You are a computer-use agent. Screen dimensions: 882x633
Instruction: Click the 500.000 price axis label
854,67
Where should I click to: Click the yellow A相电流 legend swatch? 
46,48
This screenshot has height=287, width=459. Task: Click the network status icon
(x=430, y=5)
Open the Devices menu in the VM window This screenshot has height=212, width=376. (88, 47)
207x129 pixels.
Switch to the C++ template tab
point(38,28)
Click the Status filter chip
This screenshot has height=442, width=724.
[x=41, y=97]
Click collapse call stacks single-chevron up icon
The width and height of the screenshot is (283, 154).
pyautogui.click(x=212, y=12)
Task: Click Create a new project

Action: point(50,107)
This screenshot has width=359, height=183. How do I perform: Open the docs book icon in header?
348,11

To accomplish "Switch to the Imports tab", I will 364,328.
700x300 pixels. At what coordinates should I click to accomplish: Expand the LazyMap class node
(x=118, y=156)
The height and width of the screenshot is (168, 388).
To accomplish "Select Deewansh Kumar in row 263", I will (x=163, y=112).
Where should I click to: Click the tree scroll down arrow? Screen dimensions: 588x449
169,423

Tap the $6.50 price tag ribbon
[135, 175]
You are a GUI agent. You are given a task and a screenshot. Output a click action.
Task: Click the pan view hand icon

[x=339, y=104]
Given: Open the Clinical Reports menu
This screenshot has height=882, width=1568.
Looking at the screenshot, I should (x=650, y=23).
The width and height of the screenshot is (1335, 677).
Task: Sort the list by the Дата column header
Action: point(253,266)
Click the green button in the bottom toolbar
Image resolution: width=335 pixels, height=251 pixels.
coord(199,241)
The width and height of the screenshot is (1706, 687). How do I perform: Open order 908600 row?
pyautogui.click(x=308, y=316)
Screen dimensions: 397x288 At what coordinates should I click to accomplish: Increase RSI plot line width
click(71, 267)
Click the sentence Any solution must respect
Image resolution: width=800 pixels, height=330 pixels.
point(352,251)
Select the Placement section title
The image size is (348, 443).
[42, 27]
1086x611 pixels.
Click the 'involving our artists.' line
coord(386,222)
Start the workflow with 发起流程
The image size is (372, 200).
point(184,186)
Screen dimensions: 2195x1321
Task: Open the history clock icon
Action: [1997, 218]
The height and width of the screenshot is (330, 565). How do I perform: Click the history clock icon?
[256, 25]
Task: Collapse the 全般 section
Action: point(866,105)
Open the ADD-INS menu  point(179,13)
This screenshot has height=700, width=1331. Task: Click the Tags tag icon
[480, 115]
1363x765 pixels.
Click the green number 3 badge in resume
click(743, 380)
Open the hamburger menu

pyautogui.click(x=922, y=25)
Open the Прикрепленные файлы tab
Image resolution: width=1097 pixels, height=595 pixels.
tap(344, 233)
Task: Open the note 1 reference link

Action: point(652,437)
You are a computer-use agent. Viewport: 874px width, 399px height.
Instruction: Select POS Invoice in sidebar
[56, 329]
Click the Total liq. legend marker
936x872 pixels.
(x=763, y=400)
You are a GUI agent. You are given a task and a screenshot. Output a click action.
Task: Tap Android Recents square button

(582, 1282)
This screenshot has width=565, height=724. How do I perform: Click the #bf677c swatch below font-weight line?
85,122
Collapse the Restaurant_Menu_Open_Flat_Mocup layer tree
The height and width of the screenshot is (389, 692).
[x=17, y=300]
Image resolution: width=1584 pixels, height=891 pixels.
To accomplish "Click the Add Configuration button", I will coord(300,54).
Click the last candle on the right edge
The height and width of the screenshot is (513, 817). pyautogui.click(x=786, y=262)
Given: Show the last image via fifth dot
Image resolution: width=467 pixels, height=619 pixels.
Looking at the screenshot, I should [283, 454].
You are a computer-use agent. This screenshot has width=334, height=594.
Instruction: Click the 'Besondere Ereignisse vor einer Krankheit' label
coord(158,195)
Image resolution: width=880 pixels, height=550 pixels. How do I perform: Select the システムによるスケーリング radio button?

WHAT THE EXERCISE ASKS — Rewrite the lines starting at the one containing "This screenshot has height=287, width=459." and ending at the one containing "point(38,28)", with "Devices" replaced by "Input" and all else left unchanged.

CORRECT RESPONSE —
This screenshot has height=287, width=459. Task: Click the network status icon
(x=430, y=5)
Open the Input menu in the VM window This screenshot has height=212, width=376. (88, 47)
207x129 pixels.
Switch to the C++ template tab
point(38,28)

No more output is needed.